Ue: Coldiretti, Parlamento in campo per salvare la pesca a strascico

Salvan: “Un sistema che porta il 70% del pesce sulle tavole venete”, rappresenta, in termini di produzione, uno quota strategica di mercato pari al 35% del pescato nazionale e si pratica per non più di 130 giorni all’anno 

ROVIGO – Dopo la mobilitazione Coldiretti nei porti italiani, scende in campo anche il Parlamento Europeo per salvare i 3000 pescherecci messi a rischio dalla volontà della Commissione di vietare la pesca a strascico, il settore più produttivo della Flotta Italia, aprendo la strada a una vera e propria invasione di prodotto dall’estero, rischiando di cancellare dai menu i piatti più noti. E’ quanto afferma Coldiretti nell’esprimere soddisfazione per l’iniziativa degli eurodeputati con cui si boccia il piano d’azione presentato dal Commissario europeo alla Pesca e all’Ambiente Virginijus Sinkevicius con l’obiettivo di essere presto tradotto in una direttiva o peggio ancora in un regolamento vincolante per gli Stati membri.

Il Parlamento Europeo ha approvato con 402 voti a favore, 95 contrari e 57 astenuti una risoluzione che critica la volontà della Commissione di vietare la pesca a strascico perché non supportata da sufficienti studi e a causa dell’impatto economico negativo su molte zone costiere.
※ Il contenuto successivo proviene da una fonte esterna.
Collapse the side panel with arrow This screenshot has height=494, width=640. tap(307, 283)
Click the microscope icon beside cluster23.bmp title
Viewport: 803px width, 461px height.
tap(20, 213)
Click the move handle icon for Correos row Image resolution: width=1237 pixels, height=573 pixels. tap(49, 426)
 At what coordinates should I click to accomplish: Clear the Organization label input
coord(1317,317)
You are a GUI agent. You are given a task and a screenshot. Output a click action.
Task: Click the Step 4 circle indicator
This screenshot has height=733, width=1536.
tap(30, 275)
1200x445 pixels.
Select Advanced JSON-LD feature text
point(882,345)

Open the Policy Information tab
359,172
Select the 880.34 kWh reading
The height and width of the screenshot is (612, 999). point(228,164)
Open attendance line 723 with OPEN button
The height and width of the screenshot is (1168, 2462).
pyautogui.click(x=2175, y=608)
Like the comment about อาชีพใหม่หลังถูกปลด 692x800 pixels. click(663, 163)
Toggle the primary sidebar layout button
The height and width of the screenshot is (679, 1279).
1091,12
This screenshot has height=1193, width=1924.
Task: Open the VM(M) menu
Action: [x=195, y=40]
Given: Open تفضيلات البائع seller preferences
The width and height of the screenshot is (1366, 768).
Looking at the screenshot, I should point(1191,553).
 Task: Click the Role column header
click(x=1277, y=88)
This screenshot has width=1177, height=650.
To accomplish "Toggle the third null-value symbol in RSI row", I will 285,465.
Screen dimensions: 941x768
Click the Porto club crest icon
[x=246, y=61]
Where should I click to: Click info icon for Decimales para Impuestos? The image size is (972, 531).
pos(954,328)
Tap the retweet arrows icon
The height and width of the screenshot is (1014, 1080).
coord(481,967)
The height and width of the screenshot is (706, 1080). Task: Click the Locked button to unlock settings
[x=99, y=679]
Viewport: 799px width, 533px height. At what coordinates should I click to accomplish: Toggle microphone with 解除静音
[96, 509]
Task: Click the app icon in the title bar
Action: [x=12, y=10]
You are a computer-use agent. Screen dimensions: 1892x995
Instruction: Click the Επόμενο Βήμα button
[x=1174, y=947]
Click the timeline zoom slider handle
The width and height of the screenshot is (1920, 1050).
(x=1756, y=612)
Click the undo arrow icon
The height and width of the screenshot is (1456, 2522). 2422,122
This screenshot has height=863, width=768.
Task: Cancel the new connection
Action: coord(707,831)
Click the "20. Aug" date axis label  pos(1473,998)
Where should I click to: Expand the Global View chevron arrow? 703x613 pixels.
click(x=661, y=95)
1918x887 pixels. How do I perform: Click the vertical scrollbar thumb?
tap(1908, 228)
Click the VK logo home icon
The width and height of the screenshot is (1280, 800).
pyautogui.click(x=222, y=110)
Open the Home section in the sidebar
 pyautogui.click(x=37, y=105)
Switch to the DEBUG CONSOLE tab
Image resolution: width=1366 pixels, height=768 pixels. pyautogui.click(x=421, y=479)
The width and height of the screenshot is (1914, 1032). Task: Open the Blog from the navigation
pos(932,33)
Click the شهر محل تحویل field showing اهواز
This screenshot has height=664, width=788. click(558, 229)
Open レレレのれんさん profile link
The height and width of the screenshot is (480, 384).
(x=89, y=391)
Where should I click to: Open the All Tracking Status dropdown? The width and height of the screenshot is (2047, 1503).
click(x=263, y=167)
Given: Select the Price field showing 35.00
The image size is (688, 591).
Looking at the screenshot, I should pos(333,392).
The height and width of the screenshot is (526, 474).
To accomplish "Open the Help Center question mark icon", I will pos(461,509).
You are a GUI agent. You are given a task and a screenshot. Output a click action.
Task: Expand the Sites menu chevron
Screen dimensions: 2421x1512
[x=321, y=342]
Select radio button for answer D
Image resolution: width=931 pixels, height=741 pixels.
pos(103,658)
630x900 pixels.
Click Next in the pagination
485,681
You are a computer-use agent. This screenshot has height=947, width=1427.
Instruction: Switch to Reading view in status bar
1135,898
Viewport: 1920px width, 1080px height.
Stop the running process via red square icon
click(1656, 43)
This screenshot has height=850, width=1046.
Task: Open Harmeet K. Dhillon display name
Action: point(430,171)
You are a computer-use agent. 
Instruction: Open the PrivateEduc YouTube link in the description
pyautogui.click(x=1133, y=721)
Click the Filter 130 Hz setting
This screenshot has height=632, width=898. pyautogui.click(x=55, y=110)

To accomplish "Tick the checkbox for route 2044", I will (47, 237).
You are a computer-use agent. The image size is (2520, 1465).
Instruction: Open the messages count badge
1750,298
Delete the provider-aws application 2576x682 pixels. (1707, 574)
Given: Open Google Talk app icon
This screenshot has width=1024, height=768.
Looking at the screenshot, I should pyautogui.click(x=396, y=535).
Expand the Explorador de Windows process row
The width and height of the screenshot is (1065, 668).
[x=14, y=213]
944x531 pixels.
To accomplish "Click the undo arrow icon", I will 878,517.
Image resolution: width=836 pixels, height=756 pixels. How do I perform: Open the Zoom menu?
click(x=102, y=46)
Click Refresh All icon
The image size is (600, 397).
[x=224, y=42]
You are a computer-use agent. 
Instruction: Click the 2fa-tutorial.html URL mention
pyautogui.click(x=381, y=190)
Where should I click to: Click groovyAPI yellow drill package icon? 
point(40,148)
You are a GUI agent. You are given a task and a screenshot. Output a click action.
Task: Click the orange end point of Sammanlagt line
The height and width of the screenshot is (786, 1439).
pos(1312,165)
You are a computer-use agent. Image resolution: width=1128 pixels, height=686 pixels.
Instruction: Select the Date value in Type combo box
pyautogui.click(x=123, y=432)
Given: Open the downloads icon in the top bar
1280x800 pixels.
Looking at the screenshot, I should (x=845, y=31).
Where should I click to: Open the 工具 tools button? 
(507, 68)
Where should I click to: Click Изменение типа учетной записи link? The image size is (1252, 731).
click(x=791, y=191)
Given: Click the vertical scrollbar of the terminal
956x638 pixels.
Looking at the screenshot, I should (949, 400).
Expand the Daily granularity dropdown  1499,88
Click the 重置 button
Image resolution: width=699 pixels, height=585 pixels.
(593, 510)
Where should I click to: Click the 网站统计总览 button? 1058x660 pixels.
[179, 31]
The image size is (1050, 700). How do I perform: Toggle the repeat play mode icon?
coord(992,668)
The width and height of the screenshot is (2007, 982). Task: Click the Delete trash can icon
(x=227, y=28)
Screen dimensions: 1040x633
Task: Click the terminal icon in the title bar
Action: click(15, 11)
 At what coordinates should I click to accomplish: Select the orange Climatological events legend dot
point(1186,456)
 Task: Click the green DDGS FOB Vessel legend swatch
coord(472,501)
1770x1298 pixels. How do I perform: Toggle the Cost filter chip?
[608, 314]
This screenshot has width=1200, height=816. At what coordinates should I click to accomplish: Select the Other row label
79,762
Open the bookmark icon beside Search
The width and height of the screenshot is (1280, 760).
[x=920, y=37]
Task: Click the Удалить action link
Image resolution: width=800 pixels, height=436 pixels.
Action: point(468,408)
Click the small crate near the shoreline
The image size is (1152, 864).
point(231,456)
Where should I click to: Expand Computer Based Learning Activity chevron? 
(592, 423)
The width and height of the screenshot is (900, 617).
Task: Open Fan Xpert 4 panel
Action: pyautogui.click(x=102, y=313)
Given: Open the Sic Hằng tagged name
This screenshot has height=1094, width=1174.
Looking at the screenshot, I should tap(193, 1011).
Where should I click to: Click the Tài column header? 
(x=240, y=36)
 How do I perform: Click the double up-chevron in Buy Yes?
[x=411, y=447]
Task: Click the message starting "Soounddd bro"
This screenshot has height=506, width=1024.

Il piano, inoltre, secondo gli eurodeputati non tutela la concorrenza perché non contempla la reciprocità negli accordi internazionali, non è coerente con le altre priorità dell’Unione europea, non tiene conto dell’aumento dei prezzi e rischia solo di indebolire la crescita economica e ridurre l’occupazione.

Il sistema a strascico rappresenta, in termini di produzione, uno quota strategica di mercato pari al 35% del pescato nazionale e si pratica per non più di 130 giorni all’anno che garantiscono il minimo per il mantenimento di questa economia d’impresa, secondo l’analisi di Coldiretti Impresapesca.

Oltre a garantire la possibilità di consumare pesce italiano è peraltro una attività compatibile con ambiente, perché con le reti si raccolgono le plastiche che giacciono sul fondale e che diversamente permarrebbero per decine di anni.

Le nuove linee proposte dal Piano del Commissario prevederebbero anche la restrizione delle aree di pesca con tagli fino al 30% di quelle attuali in step dal 2024 per concludersi nel 2030 con un impatto devastante sull’economia, sull’occupazione e sui consumi.

“Coldiretti Veneto ha già manifestato mesi fa a fianco dei pescatori veneti che si sono riuniti a Chioggia – ricorda il presidente regionale Carlo Salvan (foto qui sopra). Le proposte europee non tengono conto che questa attività storica per noi, rappresenta una tradizione irrinunciabile delle nostre marinerie, assicurando peraltro lavoro a tanti. Se il Piano dovesse essere approvato, creerebbe un ulteriore strappo con i pescatori già, come noto, in grave difficoltà, rischiando di tradursi in un vero e proprio problema sociale. Urge la necessità di dialogare con l’UE per scongiurare decisioni affrettate e insensate che porterebbero solo danni e tensione sociale di cui non abbiamo bisogno. Coldiretti continuerà a essere al fianco dei pescatori per tutelare gli interessi di una categoria che ha dignità tanto quante altre categorie non agricole”.